SOFTBALL STAR FINDS NEW HOME IN MISSISSIPPI
Kacey Hvitved has often played in front of a crowd you can count by hand.
Now it’s time for multiple hundreds, sometimes thousands – not to mention thousands more watching on TV.
Hvitved, who starred at third base and shortstop in her only season with SCC softball last year, is now playing at the highest level with the University of Mississippi. They are just two years removed from reaching the Super Regional round of the NCAA tournament.
Looking for a way to follow her dream of playing Division I softball, Hvitved contacted many coaches, just hoping for a shot.
“I looked into who the coaches were and (what) their experiences were,” Hvitved said . “I got to know the coaches before I emailed them. I emailed at least 30 schools and got 1 reply – Ole Miss.”
Hvitved had never been to Mississippi and has no family nearby.

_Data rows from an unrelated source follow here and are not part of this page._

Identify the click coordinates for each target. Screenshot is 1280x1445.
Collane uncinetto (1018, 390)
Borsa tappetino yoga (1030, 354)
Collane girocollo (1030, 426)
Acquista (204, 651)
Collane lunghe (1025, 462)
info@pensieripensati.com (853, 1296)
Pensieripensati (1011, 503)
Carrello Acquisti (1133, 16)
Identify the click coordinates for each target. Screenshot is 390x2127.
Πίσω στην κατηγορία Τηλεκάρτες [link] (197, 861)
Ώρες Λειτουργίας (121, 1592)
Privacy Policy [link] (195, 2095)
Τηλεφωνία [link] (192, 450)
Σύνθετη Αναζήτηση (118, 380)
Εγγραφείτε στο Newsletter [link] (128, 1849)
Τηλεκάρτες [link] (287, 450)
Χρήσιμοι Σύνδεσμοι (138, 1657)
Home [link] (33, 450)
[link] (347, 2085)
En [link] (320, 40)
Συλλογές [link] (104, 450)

She never had a chance to visit the school before making her decision, nor did the coaches ever have a chance to see her play in person.

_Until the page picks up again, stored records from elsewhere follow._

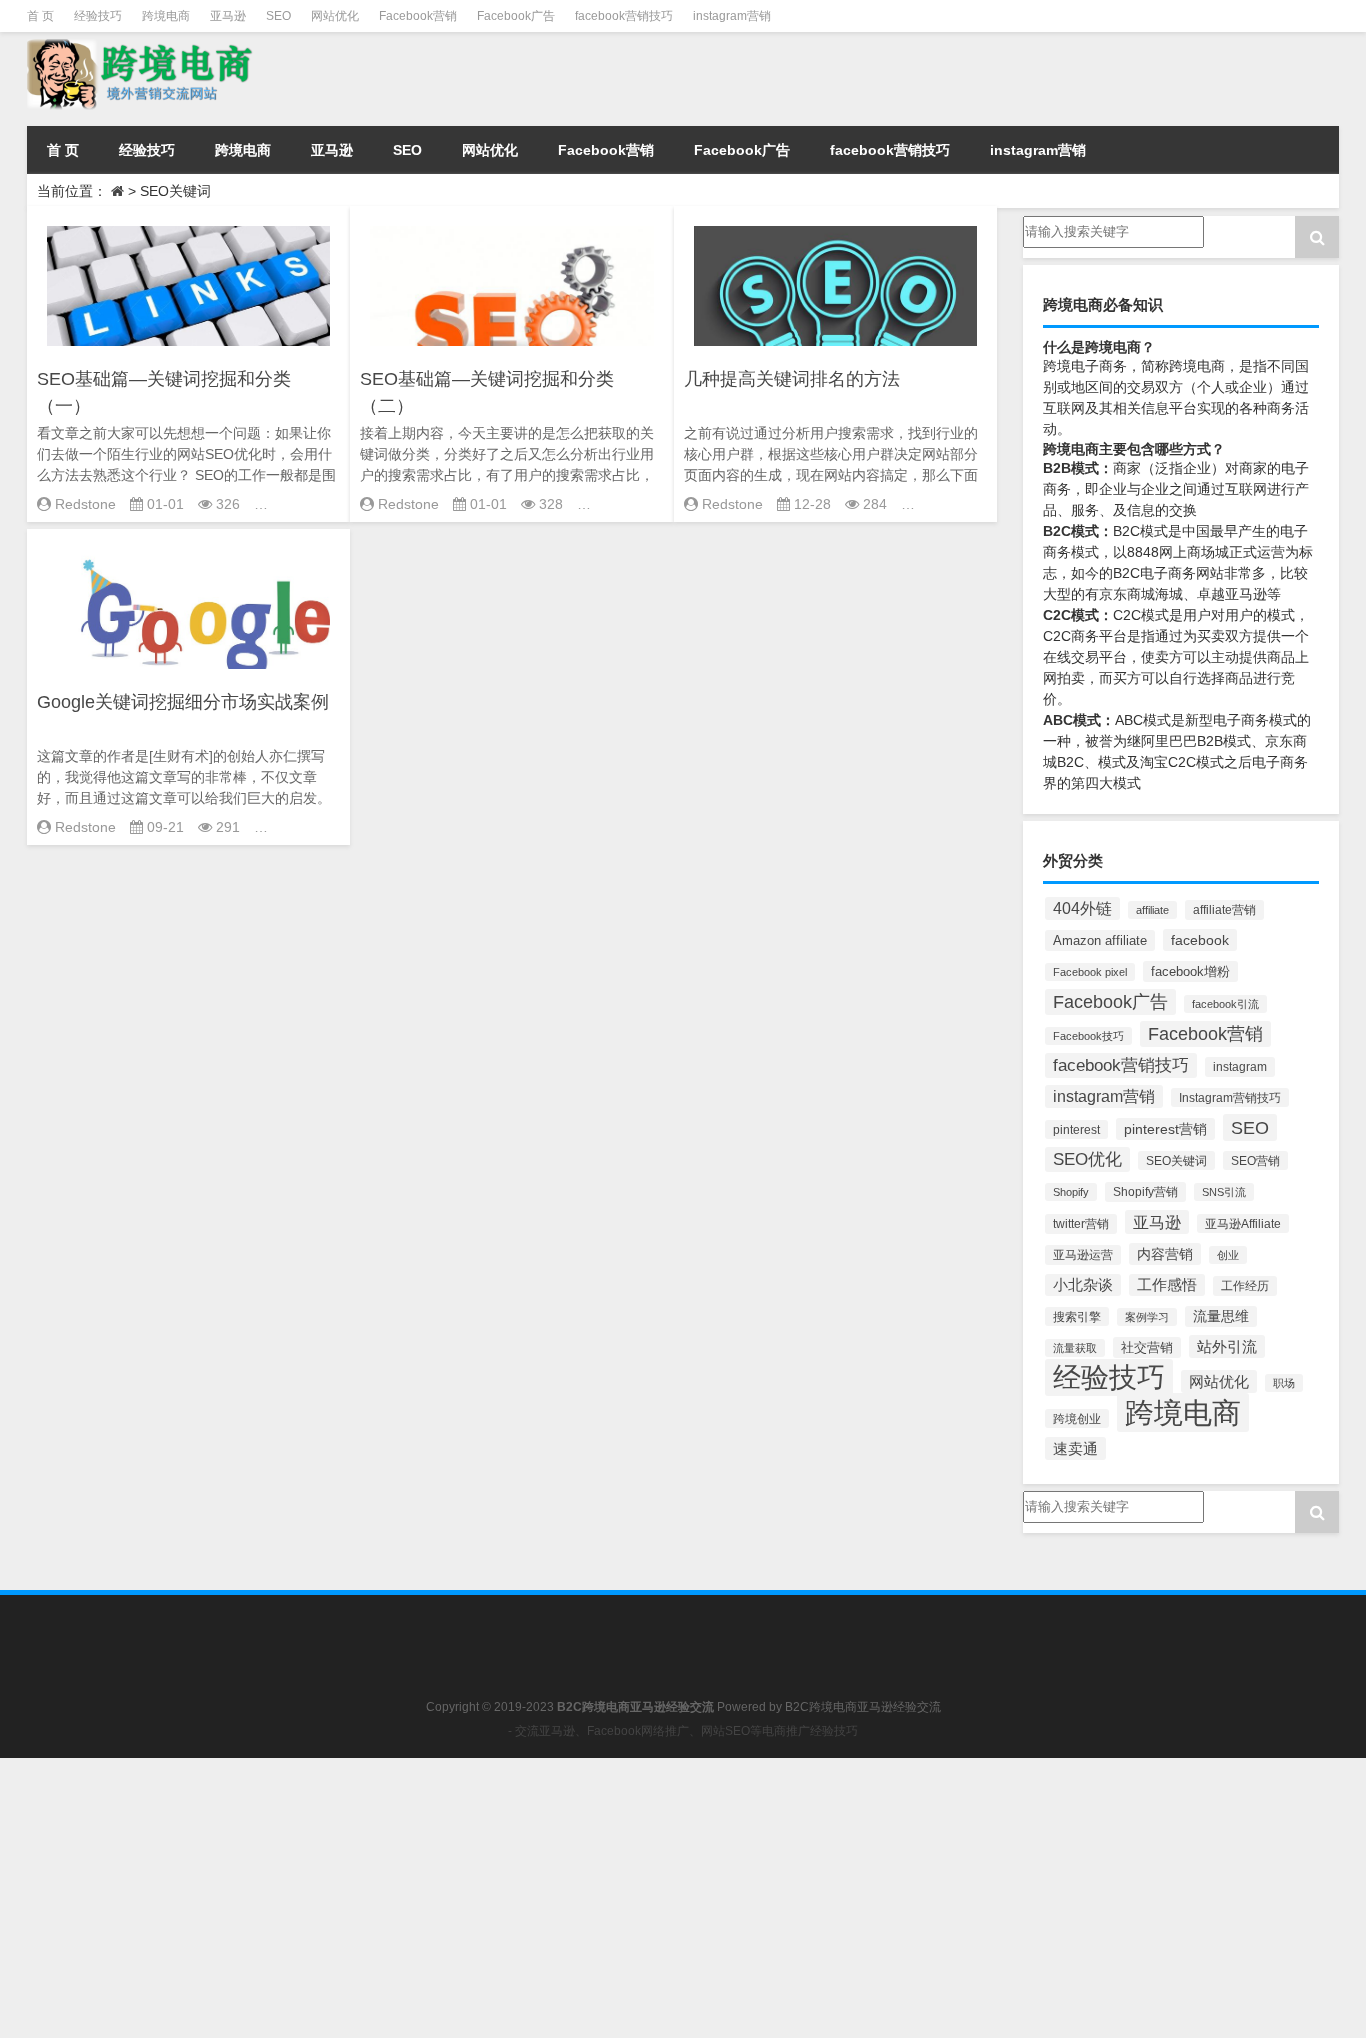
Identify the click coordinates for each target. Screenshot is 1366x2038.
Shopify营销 (1145, 1192)
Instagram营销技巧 (1230, 1097)
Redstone (85, 504)
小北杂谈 (1083, 1285)
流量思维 (1221, 1316)
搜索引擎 (1077, 1316)
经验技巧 (98, 16)
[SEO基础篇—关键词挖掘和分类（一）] (188, 286)
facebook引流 (1225, 1004)
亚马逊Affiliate (1243, 1223)
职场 (1284, 1383)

“I just took a chance and decided I was going to experience something new,” Hvitved said. “I love it; this is my new home.”
Ole Miss Head Coach Mike Smith said the power in Hvitved’s swing is what got his attention in her skills video, but he’s liked what he’s seen defensively as the Rebels have gone through fall practices.

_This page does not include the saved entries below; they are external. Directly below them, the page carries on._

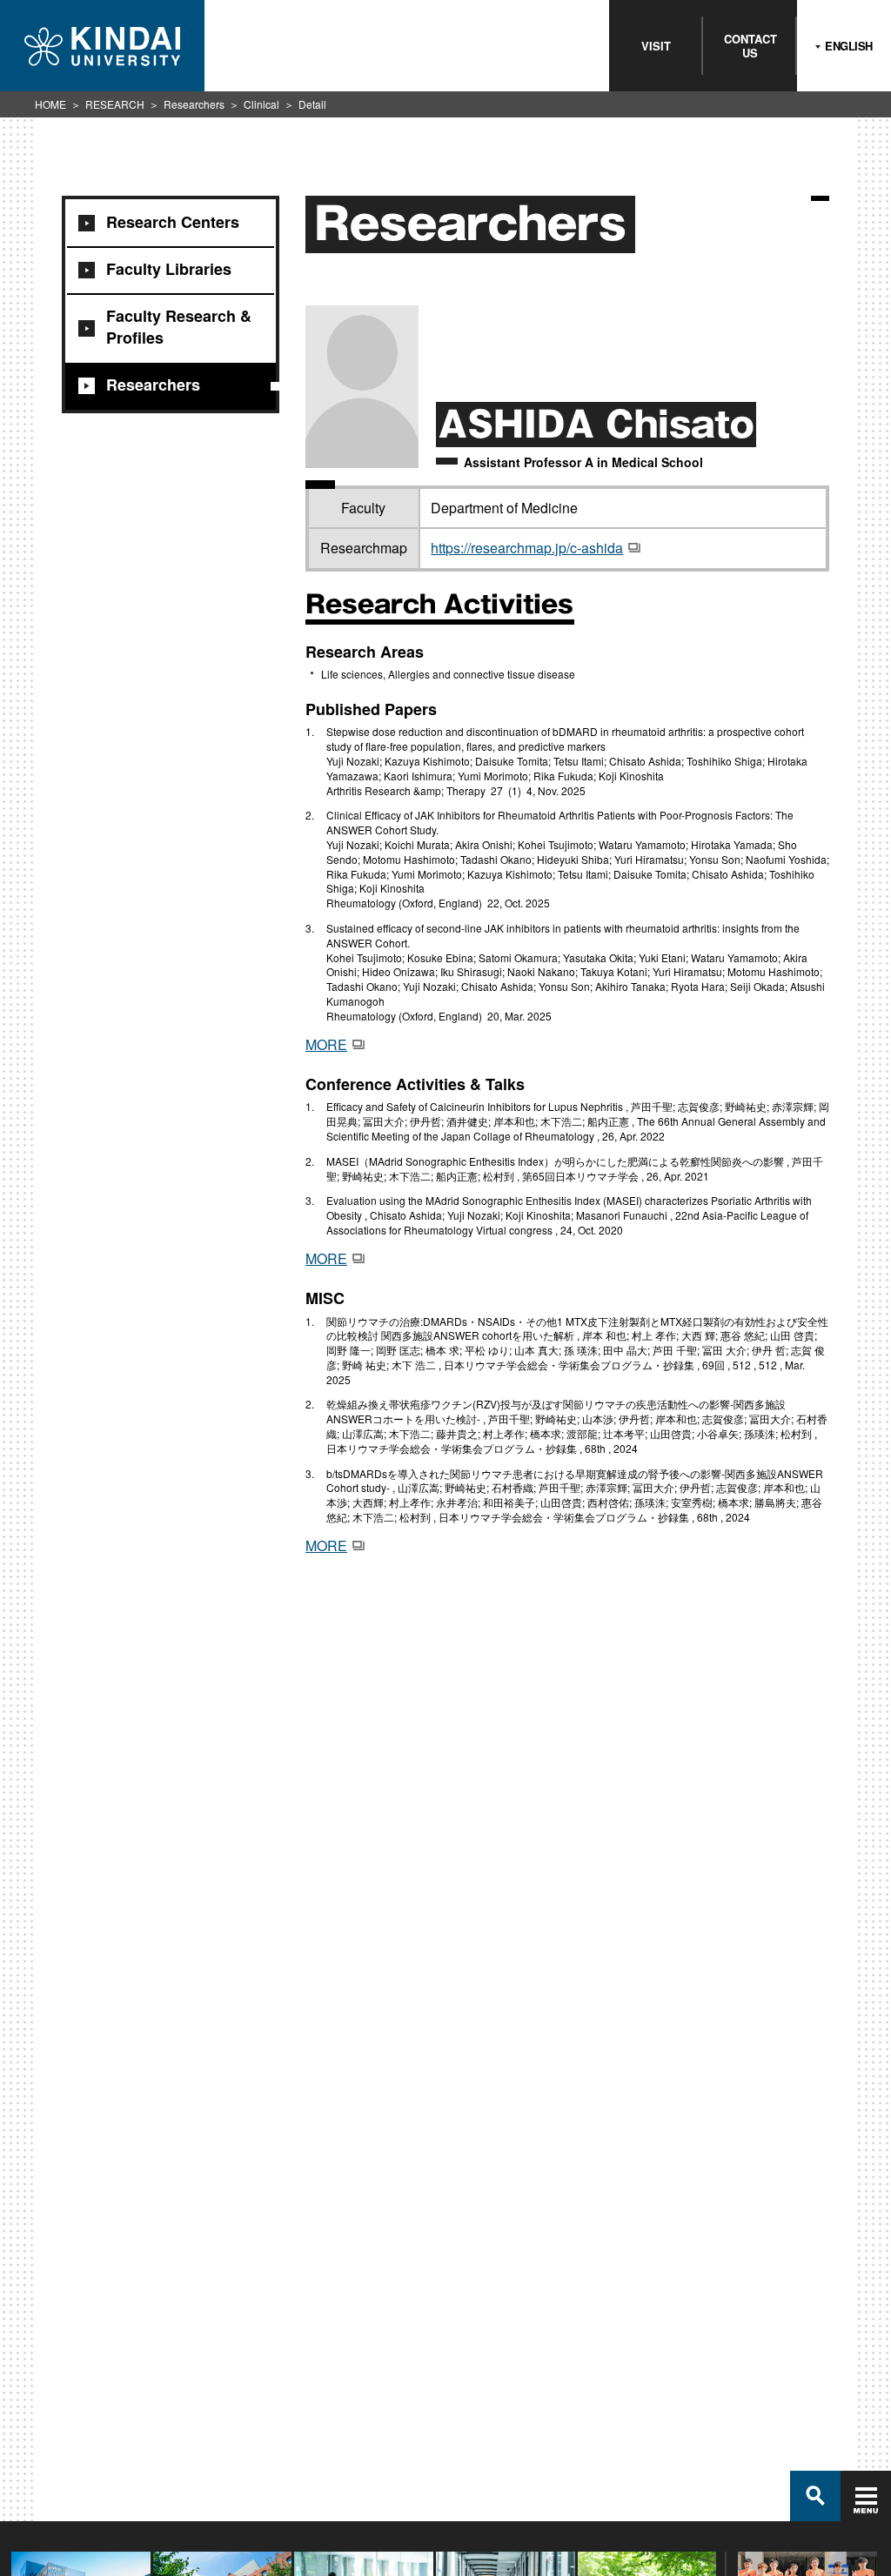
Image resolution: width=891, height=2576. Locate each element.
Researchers (194, 104)
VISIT (656, 45)
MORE (326, 1044)
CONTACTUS (750, 45)
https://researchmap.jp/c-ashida (527, 548)
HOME (50, 104)
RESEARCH (114, 104)
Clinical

“(Hvitved) has quick hands at third base,” Smith said. “She has a really good arm for throwing across the diamond.”
Originally from Norco, California, Hvitved moved to Monroe in second grade. During her four years starring with the Bearcats, she claimed numerous records in Monroe’s record book. Now, Hvitved holds the Monroe record for single-season and career totals in home runs, runs batted in and batting average.
Hvitved had a pair of options to play Division I softball directly out of high school, receiving walk-on offers to play at Eastern Kentucky and Cal State Bakersfield. Instead, she decided to keep her options open, playing with SCC for a year and fine-tuning her skills.
In over 130 plate appearances with the Phins, Hvitved struck out just three times, putting her among the league’s toughest to strike out. SCC Head Coach Ben Reindel points to that as one reason she can sustain her success at the highest level.
“Her strikeouts will go up (with the tougher competition), but I don’t think it’ll be a number to be afraid of,” Reindel said.
The physical tools — her power, throwing arm, speed, and so on — made Hvitved a prospect. But Reindel thinks some of her best traits are instincts that can’t be taught.
“She has good speed, not elite,” Reindel said. “But what caught my eye when I first recruited her is that she has great instincts on the bases. She can read when the pitch is only halfway to the batter that it will be in the dirt and take bases that way.”
The season is still more than three months away. But even in the off-season, the experience has left a mark on the new Rebels infielder.
“It’s been the best two months of my life,” she said, choking up slightly. “I can’t say one bad thing about this school.”